Conventional investors should find it fascinating that the option market allows traders to sidestep the directional questions altogether. Derivatives allow opportunists to wager on volatility. One of the most popular bi-directional plays — one that will thrive if VRX plunges or rallies substantially from here — is the long straddle.

The position consists of buying an at-the-money call and put option. Provided the underlying stocks moves sufficiently, the trade will profit. The risk is the stock stays pat, causing straddle owners to lose a bit of money day-by-day in the form of time decay. To allow ample time for VRX stock to bust a big move in either direction, we’ll use October options.

Buy the Oct $25 call and Oct $25 put for $13. The max loss is $13 and will be incurred if Valeant Pharmaceuticals is perched at $25 at expiration. The max gain is unlimited to the upside but limited to $12 should VRX tumble to zero by expiration.

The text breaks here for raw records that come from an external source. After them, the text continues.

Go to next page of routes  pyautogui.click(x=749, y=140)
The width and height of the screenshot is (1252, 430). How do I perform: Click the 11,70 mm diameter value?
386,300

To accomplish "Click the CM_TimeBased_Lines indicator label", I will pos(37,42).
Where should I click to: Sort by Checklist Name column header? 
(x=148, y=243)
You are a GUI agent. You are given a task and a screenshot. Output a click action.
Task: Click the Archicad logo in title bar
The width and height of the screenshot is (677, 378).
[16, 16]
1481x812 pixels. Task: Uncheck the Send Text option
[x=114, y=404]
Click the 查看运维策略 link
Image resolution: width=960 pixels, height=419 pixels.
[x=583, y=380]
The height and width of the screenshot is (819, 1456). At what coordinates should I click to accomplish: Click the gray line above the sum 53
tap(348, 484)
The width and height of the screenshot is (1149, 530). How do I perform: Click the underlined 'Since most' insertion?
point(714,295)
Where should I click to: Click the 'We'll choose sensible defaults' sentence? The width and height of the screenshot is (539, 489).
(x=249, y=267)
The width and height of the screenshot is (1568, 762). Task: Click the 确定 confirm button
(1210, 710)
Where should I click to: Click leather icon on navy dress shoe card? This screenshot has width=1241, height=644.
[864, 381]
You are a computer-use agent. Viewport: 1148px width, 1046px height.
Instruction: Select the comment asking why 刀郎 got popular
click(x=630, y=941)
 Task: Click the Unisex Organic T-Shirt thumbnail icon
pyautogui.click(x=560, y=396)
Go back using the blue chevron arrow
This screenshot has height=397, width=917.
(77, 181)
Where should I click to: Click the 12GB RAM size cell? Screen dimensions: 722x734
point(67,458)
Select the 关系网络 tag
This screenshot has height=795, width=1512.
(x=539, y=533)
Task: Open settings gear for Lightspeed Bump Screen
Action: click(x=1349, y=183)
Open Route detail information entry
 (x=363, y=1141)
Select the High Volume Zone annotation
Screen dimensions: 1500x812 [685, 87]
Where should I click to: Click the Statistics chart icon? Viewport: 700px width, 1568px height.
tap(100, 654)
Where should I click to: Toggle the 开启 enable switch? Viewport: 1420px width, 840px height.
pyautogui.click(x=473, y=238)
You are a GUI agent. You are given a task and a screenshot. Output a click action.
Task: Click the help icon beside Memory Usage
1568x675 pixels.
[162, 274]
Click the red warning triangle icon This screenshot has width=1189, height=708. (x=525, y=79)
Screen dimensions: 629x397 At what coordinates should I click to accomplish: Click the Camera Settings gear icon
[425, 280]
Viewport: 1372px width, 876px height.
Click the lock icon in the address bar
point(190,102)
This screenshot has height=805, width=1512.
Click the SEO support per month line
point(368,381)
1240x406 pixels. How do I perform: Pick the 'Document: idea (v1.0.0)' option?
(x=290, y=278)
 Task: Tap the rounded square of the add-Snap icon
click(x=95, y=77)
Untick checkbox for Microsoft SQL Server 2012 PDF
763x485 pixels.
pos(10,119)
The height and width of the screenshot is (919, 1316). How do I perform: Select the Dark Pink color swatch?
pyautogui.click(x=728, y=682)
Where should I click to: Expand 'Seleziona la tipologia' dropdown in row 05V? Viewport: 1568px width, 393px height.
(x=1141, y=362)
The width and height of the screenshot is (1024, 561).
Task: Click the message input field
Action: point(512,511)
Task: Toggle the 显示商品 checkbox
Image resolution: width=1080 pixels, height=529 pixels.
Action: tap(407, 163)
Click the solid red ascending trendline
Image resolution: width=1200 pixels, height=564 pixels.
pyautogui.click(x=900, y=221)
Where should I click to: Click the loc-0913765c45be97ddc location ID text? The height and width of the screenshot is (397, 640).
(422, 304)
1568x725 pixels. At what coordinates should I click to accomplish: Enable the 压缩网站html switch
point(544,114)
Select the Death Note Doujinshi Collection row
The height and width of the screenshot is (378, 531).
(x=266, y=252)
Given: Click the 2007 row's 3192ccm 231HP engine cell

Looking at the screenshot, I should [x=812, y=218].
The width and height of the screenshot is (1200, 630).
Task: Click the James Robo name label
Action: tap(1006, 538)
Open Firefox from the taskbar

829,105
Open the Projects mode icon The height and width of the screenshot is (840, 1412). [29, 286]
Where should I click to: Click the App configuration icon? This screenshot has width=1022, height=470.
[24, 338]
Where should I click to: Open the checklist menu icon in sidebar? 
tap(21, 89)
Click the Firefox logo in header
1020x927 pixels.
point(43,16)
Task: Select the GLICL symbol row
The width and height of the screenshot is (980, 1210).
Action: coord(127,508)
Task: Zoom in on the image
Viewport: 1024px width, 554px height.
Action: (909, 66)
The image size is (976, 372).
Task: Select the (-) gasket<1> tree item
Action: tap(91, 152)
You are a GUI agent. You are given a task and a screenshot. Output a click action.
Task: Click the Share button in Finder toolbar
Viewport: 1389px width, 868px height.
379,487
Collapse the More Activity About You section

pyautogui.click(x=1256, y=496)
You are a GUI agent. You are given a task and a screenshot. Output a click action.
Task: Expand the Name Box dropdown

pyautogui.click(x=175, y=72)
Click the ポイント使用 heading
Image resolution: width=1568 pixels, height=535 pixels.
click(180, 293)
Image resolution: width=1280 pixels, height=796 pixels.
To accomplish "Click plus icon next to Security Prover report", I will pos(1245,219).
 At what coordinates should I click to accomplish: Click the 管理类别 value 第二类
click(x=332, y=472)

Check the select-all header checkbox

Be forewarned: The straddle is relatively expensive. The options market is essentially pricing in a range of $12 to $38 for the next five months.

If you think VRX stock has the mustard to rise toward the $40 zone or fall to $10 or less, snatch up the straddle. Otherwise, move on to greener pastures.

Personally, I’d bet on the former. Valeant is insane and has made many such moves in the past.

As of this writing, Tyler Craig did not hold a position in any of the aforementioned securities.